Massively Scalable WASAN Aggregator

Teleconferencing Windows audio utility for sound quality enhancement and audio effect generation via a WASAN
for the Master of Electronics and ICT course of R&D at KU Leuven 2020-2021.

The utility performs aggregation of an arbitrary number of devices, each of arbitrary number of channels, and sampled each at an
arbitrary sample rate, both hardware, software, and networked. In case of the first two, as long as they are enumerable by the OS,
the third, as long as WiFi-Direct connection to it can be established.

The aggregator uses 2 threads for capture:

WASAPI device capture thread - receives packets from WASAPI in a polling or in event-driven fashion for each device
UDP server thread - binds and continuously monitors port 42069 for incoming packets from connected WASAN nodes

It efficiently sample rate converts all of the streams to the user chosen DSP sample rate (i.e 48kHz), using the
Flexible Sample Rate Conversion algorithm by Julius O. Smith, and places each stream
into the equisampled ring buffer.

The data is then available for consumption by the polyphonic DSP threads, which each apply desired
audio effects on each, one, or multiple ring buffer channels concurrently.

* DATASET EXTRACT *

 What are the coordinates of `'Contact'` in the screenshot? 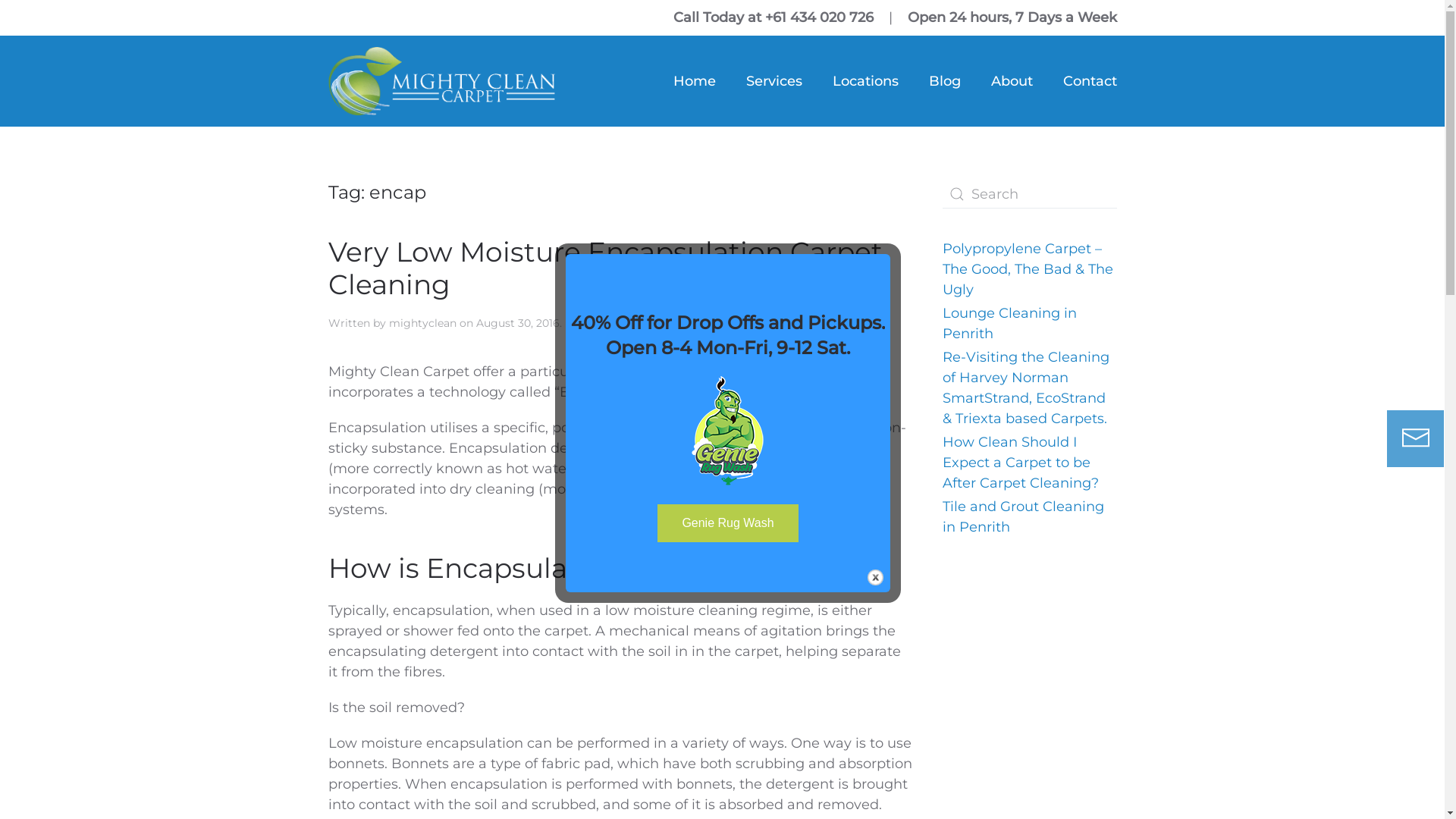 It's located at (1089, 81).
---
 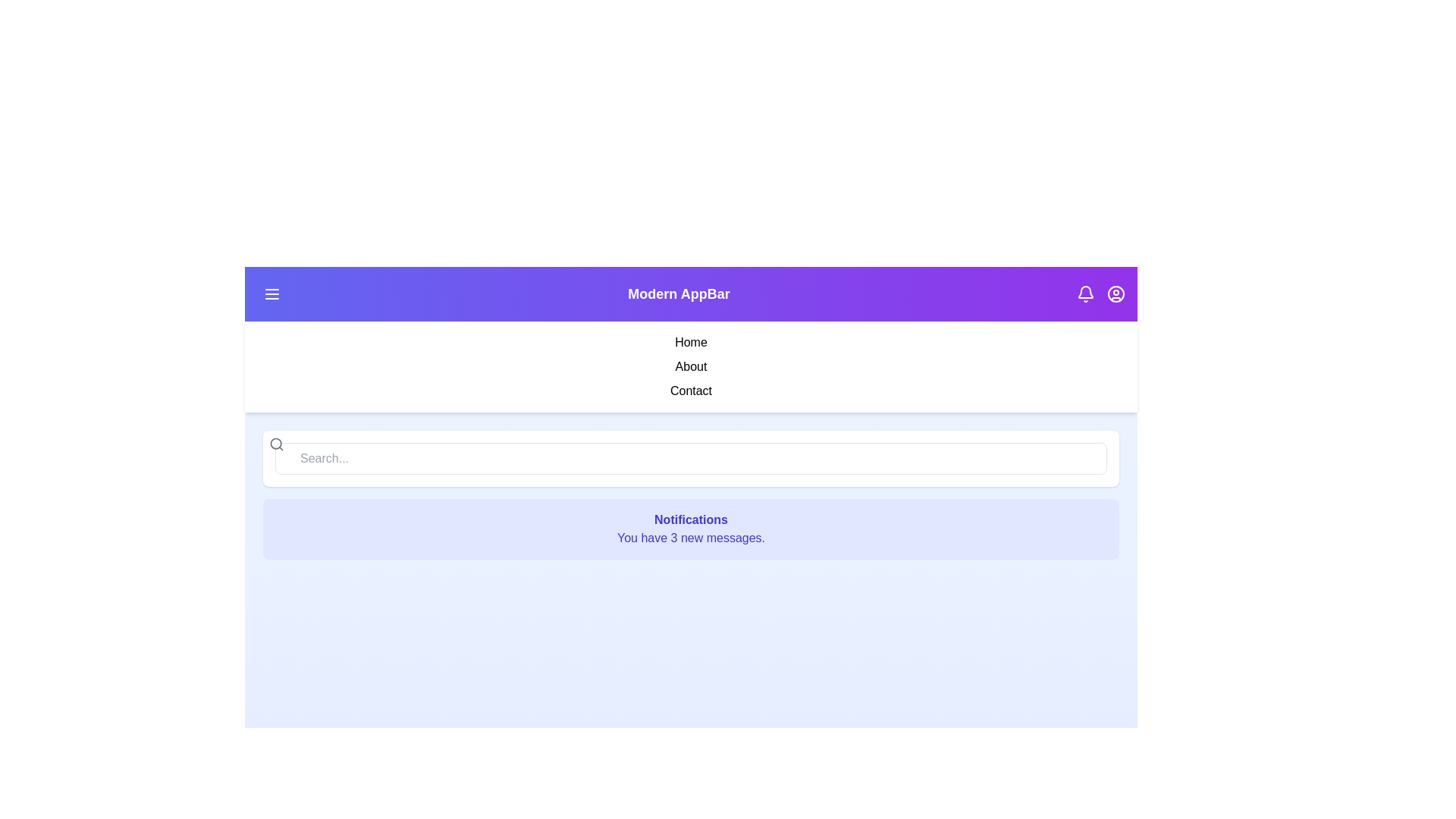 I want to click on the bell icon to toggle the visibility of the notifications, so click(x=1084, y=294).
--
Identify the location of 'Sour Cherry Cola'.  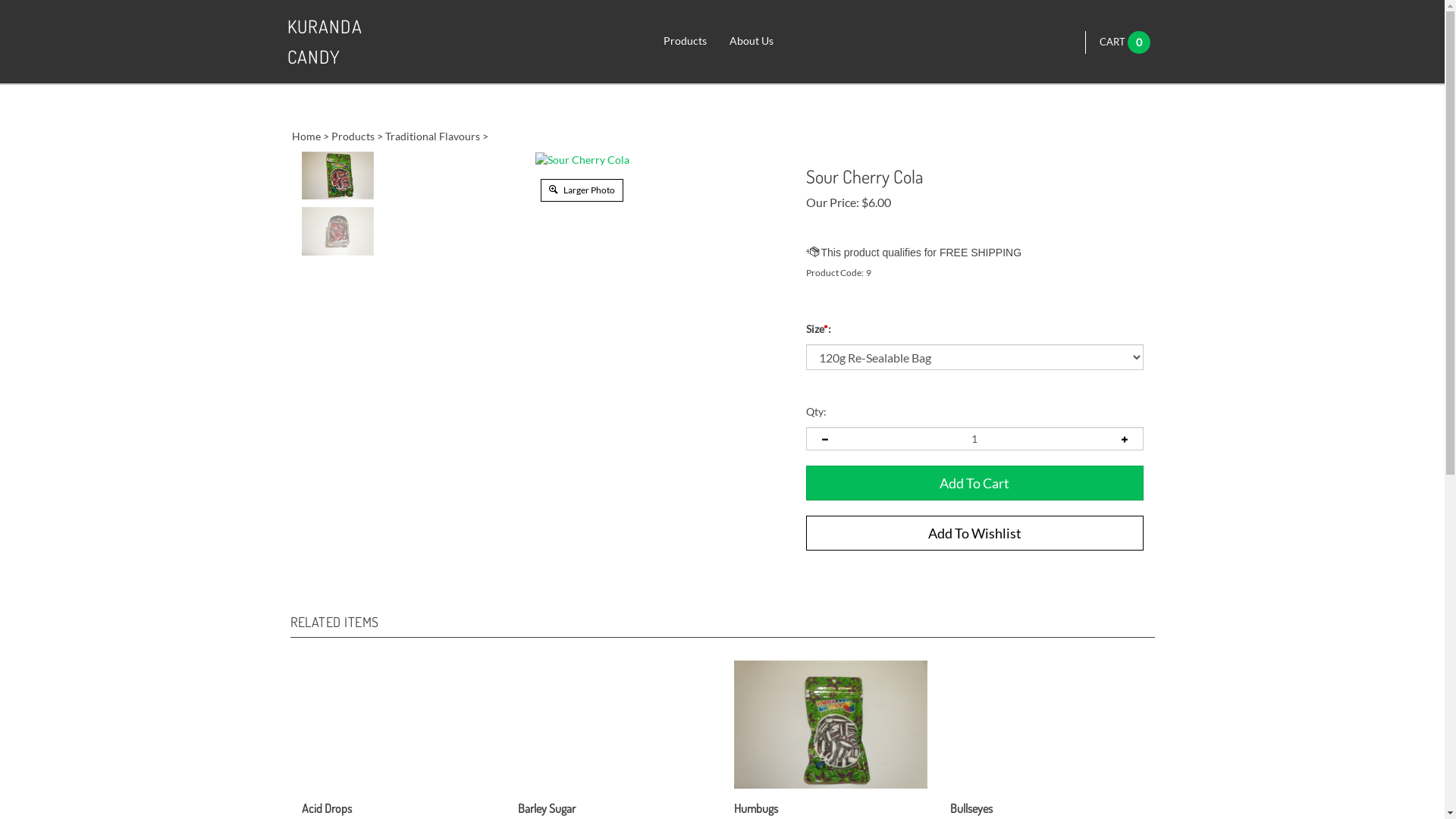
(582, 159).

* PROBLEMS AND TASKS *
a - In the WASAN aggregator text, which port does the UDP server thread bind and monitor for incoming packets?
b - From the WASAN aggregator text, retype the part that opens with the words containing "It efficiently sample" and closes with "equisampled ring buffer.".

* SOLUTIONS BY TASK *
a - Port 42069.

b -
It efficiently sample rate converts all of the streams to the user chosen DSP sample rate (i.e 48kHz), using the
Flexible Sample Rate Conversion algorithm by Julius O. Smith, and places each stream
into the equisampled ring buffer.